TEXT SECTION Start Marker

First, the introduction into a room at the back of the hotel, putting distance between himself and the noise of the street and the rolling of carriages; then the grave entrance of the old innkeeper coming to be present, as a serious witness of the operation, at the same time as the arrival of the innkeeper’s daughter, a true Gretchen, with her hands an honest red, and marked with little white freckles, like the hands of every German school-teacher . . . and the religious uncorking of the bottle, spreading an odour of violet through the room; then, finally, the scene in all its details, described with the minute observation of a poet.
This conversation and the succulent food are from time to time interrupted by moans and complaints on our “beastly trade,” on the little happiness which good luck brings us, on the profound indifference which overcomes us for our successes, and on the annoyances which the least things opposed to our life can cause us.’
27 December 1895
‘In this volume, the last I shall print while I live, I cannot bring the Journal des Goncourt to an end without a little history of our collaboration, without describing its origins, its expression, and indicating in this common work, year in and year out, the predominance at times of the elder over the younger, at times of the younger over the elder.
Our two temperaments were entirely different. My brother had a gay, vigorous, expansive nature; I was melancholy, dreamy, concentrated; and yet it is a curious fact that our two brains received identical impressions from the external world.
Now the day that we had both done with painting, my brother and I passed on to literature. My brother, I admit, was a more elaborate, more precise stylist than I, and at that time I had only the advantage over him of being able to see things more clearly, and of being able to discern, in the mass of things and ideas around us, what might become the literary material for novels and for plays. [. . .]
Now it gradually came about that in this manufacture of our books my brother began to specialize in looking after the style, and I in looking after the creation of the work. He became a little lazy, a little disdainful of seeking and inventing although he could imagine far finer details than I could when he gave himself the trouble. Perhaps, already suffering with his liver, and drinking Vichy water, this was a beginning of his cerebral exhaustion? In any case, he had always had a repugnance for a too numerous production for a “mass of books,” as he used to say. And he would repeat, “I was born to write, in the whole of my life, one little volume in duodecimo, after the style of La Bruyere, and nothing but that little duodecimo!”

TEXT SECTION End Marker
LISTED RECORDS Start Marker

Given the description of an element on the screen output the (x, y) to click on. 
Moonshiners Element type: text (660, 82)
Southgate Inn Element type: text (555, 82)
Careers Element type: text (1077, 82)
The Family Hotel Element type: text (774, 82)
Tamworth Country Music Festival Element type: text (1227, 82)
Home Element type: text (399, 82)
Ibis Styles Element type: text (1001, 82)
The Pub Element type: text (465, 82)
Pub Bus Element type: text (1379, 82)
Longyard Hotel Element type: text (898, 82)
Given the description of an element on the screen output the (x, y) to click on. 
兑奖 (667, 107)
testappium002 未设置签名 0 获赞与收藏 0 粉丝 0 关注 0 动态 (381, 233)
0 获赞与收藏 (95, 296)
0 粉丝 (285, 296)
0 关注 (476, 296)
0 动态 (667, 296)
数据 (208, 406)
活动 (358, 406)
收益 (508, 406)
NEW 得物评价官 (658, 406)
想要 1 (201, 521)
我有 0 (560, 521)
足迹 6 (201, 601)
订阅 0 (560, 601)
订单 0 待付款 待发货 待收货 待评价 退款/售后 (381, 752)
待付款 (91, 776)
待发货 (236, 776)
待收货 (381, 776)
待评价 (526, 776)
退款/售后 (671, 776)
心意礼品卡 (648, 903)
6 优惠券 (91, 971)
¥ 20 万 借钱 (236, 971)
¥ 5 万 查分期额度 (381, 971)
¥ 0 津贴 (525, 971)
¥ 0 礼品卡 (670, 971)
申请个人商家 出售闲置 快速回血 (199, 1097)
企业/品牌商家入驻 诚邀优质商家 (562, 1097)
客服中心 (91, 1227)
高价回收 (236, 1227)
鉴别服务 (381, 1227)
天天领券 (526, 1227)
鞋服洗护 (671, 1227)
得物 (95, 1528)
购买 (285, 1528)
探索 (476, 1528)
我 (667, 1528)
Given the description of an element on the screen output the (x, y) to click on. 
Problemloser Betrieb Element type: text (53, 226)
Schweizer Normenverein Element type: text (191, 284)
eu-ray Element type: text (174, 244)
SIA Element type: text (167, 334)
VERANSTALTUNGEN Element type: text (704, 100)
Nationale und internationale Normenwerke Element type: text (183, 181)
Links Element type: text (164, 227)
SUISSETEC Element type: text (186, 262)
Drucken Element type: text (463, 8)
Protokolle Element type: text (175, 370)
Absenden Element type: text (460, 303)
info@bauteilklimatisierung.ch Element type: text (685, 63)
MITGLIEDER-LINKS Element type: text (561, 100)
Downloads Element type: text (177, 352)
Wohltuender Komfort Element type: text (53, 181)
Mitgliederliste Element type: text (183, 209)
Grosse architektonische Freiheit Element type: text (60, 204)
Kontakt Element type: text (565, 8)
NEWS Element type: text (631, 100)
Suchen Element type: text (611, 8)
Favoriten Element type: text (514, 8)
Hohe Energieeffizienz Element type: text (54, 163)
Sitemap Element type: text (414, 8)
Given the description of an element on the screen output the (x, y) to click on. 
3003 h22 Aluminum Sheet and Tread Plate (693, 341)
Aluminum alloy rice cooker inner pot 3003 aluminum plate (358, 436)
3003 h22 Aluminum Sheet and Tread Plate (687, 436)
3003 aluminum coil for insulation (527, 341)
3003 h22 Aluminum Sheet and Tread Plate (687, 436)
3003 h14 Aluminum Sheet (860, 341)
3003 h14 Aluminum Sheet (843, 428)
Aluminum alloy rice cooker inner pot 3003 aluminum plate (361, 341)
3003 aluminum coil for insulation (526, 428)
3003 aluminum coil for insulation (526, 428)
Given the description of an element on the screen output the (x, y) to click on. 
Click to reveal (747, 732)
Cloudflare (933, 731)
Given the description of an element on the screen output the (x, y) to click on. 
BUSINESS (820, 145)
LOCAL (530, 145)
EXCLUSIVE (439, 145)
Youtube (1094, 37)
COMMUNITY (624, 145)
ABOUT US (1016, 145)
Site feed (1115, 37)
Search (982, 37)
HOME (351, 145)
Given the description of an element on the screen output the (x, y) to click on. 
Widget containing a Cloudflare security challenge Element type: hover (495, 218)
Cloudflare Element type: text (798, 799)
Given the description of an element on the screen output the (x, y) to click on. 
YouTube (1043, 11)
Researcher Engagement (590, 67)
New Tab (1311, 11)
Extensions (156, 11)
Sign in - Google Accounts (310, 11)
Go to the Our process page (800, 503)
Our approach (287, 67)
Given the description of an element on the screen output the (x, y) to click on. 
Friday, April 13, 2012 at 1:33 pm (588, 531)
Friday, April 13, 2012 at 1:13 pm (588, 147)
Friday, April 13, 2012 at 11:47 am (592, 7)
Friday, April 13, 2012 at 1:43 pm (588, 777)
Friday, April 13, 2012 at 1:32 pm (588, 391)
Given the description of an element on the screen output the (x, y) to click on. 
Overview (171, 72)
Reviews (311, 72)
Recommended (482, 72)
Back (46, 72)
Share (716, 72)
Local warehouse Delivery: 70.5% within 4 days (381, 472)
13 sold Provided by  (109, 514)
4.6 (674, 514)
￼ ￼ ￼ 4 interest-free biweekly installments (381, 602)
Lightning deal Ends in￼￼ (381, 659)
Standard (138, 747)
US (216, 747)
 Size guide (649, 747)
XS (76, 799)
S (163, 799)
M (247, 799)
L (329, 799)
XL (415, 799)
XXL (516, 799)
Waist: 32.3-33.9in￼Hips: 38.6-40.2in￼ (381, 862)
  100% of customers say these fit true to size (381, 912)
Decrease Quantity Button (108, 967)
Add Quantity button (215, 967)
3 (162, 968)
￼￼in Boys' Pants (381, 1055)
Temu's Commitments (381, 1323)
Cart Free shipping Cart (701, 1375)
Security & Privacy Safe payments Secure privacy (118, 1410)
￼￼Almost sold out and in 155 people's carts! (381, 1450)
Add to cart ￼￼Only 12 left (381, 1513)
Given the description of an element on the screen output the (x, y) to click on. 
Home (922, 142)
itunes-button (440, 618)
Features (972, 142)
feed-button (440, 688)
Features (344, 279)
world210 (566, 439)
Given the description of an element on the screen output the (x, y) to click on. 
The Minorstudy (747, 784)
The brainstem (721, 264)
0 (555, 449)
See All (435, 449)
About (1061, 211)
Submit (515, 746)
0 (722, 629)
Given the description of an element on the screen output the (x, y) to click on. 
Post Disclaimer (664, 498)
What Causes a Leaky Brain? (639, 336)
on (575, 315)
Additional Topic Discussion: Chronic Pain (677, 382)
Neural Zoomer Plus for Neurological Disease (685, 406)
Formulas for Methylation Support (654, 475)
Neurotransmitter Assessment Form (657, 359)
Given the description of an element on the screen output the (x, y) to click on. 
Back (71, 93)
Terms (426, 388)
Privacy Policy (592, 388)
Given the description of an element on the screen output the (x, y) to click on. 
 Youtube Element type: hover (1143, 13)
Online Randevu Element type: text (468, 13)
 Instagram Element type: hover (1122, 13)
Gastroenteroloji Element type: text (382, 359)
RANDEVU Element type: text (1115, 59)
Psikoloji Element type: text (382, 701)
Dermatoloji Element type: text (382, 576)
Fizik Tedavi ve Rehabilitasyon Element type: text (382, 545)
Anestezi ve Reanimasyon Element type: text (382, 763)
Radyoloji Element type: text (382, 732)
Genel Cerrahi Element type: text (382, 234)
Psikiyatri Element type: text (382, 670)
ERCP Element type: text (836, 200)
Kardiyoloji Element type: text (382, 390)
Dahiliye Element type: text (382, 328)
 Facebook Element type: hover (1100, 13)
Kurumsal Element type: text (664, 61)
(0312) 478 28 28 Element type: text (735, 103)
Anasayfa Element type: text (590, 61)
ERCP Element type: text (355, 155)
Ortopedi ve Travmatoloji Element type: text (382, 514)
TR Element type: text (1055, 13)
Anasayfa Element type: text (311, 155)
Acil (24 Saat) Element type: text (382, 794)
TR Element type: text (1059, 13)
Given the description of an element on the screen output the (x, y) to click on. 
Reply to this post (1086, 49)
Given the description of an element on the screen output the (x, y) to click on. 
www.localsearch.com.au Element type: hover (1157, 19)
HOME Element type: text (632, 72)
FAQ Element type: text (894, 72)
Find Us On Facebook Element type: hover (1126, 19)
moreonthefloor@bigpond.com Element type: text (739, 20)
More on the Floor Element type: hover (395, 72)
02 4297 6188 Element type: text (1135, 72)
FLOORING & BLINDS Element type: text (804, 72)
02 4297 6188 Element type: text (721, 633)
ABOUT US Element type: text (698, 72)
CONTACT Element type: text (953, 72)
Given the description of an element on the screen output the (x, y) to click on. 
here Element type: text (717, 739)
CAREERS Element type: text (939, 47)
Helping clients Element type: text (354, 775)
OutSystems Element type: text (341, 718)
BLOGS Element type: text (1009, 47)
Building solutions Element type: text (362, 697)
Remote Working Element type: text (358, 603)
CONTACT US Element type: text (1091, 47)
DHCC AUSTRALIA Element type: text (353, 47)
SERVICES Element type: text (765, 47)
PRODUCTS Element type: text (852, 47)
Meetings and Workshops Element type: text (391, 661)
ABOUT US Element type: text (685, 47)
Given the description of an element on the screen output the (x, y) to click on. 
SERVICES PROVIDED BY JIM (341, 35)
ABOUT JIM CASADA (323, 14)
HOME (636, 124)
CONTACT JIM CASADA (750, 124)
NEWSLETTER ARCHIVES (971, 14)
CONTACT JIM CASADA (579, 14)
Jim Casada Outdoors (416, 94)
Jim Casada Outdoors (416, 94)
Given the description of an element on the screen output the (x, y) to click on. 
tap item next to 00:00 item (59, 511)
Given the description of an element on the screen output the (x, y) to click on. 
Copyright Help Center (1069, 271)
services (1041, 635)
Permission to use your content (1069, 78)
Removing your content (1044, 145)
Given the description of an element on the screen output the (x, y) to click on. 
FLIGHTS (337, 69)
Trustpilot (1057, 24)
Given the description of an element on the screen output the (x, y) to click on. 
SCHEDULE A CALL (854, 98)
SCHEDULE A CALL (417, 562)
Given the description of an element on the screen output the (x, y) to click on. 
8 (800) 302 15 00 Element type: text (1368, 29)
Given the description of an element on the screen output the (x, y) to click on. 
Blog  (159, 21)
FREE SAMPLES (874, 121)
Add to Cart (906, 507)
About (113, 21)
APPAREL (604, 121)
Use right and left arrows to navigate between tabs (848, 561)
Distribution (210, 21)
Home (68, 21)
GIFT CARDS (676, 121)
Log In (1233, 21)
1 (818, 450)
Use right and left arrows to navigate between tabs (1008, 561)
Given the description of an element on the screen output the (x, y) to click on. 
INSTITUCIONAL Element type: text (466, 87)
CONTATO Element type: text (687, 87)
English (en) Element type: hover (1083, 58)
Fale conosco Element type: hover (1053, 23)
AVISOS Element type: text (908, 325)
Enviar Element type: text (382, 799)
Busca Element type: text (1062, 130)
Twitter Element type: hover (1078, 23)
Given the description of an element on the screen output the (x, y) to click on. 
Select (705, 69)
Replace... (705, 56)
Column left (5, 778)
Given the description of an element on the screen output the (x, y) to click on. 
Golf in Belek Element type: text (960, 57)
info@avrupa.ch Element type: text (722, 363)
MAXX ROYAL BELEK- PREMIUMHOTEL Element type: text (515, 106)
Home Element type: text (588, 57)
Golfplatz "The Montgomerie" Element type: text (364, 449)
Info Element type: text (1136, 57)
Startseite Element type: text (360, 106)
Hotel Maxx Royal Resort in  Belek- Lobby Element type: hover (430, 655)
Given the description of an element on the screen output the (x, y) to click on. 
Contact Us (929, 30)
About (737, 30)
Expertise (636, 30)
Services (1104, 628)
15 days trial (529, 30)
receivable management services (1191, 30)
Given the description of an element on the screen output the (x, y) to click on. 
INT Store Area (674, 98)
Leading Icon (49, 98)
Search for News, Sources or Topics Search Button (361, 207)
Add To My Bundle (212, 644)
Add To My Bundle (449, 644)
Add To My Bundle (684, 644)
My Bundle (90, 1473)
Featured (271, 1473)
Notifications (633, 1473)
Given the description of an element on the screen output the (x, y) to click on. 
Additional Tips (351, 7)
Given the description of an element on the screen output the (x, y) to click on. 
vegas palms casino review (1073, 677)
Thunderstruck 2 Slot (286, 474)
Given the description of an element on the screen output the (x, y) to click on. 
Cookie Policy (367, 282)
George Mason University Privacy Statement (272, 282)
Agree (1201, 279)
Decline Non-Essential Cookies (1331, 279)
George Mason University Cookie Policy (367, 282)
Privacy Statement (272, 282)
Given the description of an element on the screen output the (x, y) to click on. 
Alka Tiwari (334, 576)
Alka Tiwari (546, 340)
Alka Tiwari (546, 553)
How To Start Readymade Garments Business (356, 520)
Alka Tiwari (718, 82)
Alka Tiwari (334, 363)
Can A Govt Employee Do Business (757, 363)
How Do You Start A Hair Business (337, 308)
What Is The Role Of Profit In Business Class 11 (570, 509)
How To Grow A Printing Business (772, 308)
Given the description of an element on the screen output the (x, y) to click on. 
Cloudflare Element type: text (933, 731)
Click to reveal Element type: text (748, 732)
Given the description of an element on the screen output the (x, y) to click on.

LISTED RECORDS End Marker

THINGS TO DO:
1. In the Goncourt passage, what did the narrator's brother begin to specialize in?
2. Edit the Goncourt passage from "First, the introduction" down to "observation of a poet.", replacing "violet" with "rose".
3. Proceed with the Goncourt passage from the point where it stops.
This listing comes from a different source than the text.

YOUR WRITTEN ANSWERS:
1. Looking after the style of their books.

2.
First, the introduction into a room at the back of the hotel, putting distance between himself and the noise of the street and the rolling of carriages; then the grave entrance of the old innkeeper coming to be present, as a serious witness of the operation, at the same time as the arrival of the innkeeper’s daughter, a true Gretchen, with her hands an honest red, and marked with little white freckles, like the hands of every German school-teacher . . . and the religious uncorking of the bottle, spreading an odour of rose through the room; then, finally, the scene in all its details, described with the minute observation of a poet.

3.
It was, therefore, only out of affection for me that he brought me the assistance of his labour to the end, saying, with a painful sigh, “What, another volume? Haven’t we really done enough in quarto, in octavo, and so on?” And sometimes, when I think of that abominable life of labour I imposed upon him, I feel something like remorse, in the fear that perhaps I hastened his end.
But while throwing upon me the composition of our books, my brother remained an enthusiast for style. I have described in a letter to Zola, written the day after his death, the loving care he put into the elaboration of the form, in the framing of phrases, in the choice of words, taking the things we had written jointly, and which had at first satisfied us both, and working them over for hours and half-days with an almost angry stubbornness, here changing an epithet, there introducing a rhythm into a period, farther on reshaping a sentence, tiring himself, exercising his brain, in the pursuit of that perfection so difficult, often so impossible, to obtain in the French language, in order to express modern sensations . . . and after this labour resting long moments, tired out, on a sofa, silently smoking an opiated cigar.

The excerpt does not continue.